The killing of Catherine Woods made the front page of at least one newspaper, lasted several news cycles, and became a topic of discussion on a few cable-news talk shows. Since the killing of Erica Robertson did not, here is her story, as conveyed by her older brother, Phillip, who spoke by telephone from the Ohio home of their brokenhearted parents.

Erica surprised her close family four years ago when she suddenly packed up her daughter, Brittany, and moved to the Bronx to be with a New York man she had met. "It didn't really sit well with anybody," Mr. Robertson recalled.

But time soothed the hurt, and before long Mr. Robertson, a truck driver, was driving 540 miles east every few weeks to sleep on a futon in his kid sister's apartment.

"At first I was worried about her being there," he said. "Once she showed me she knew what she was doing down there, I didn't worry too much."

Her relationship with the boyfriend gradually soured, amid accusations of domestic violence.

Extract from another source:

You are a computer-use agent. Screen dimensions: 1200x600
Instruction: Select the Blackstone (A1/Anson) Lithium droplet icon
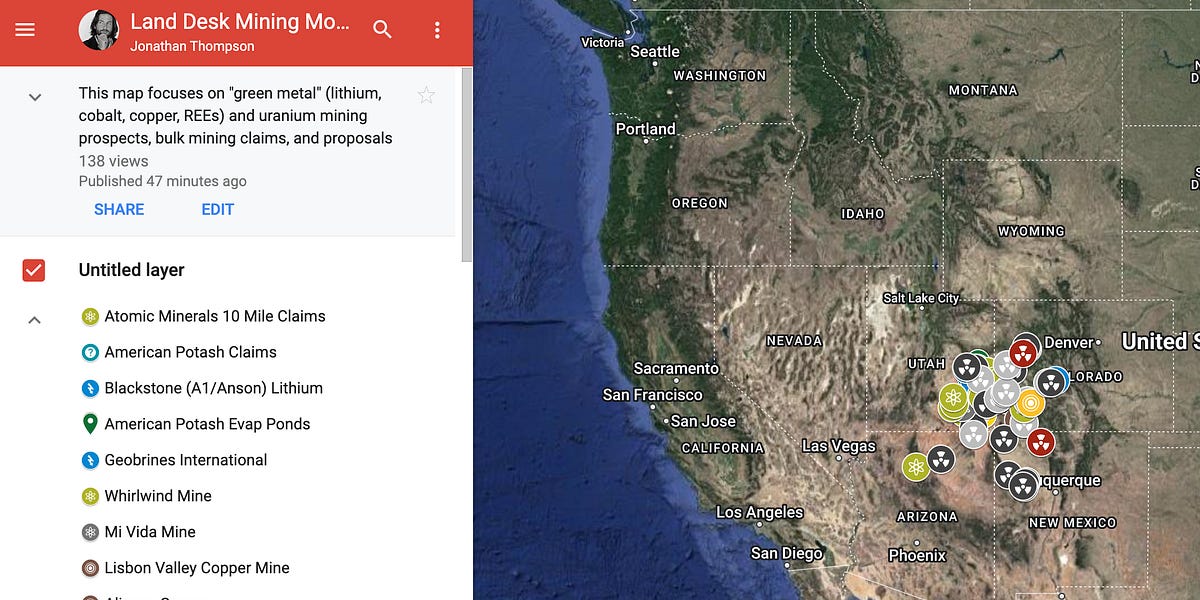(88, 388)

She ended it four months ago, her brother said. "She would give a person chances, but when she was through, it was over." Still, she continued to raise one of his daughters, who, like Brittany, was 12.

Erica saw a lot of her family. A few days before her murder, her older brother drove her to Columbus for their younger brother's wedding reception and drove her back to the Bronx, all in the same weekend. She talked a lot on the trip about the large Thanksgiving dinner she was preparing for her friends from work.

THE day before Thanksgiving, authorities in the Bronx telephoned a home in Columbus. Erica's parents and two brothers settled into a Dodge Durango and drove through the night, through a snowstorm, and arrived in the Bronx at Thanksgiving dawn - only to get lost in the unfamiliar terrain.

"I couldn't think that night," Mr. Robertson said.

They identified her body. They collected her distraught daughter. They packed up some of the food she had prepared for that Thanksgiving meal - the macaroni and cheese, the shrimp cocktail - and they drove back to Columbus, where they ate it in a shared state of shock.

Who killed Erica? All Mr. Robertson knows is that the ex-boyfriend had a key to the apartment that he refused to return to Erica. That the man's daughter, now in foster care, says she saw him in the apartment that night. That Erica's co-workers told her family he had been threatening her. And that the man, now living in Columbus, did not attend the funeral.

"He didn't call or give his condolences, nothing," Mr. Robertson said.

Last week Mr. Robertson and a friend drove back to the Bronx in a big white truck, while his mother and an uncle followed in a Chrysler. They spent five hours removing Erica's belongings from the apartment that she had once made so cozy. Her protective older brother choked up a bit as he threw that futon into the back of the truck.

"We came back right after that," he said.

And that is the New York story of Erica Robertson, the other woman from Columbus, Ohio.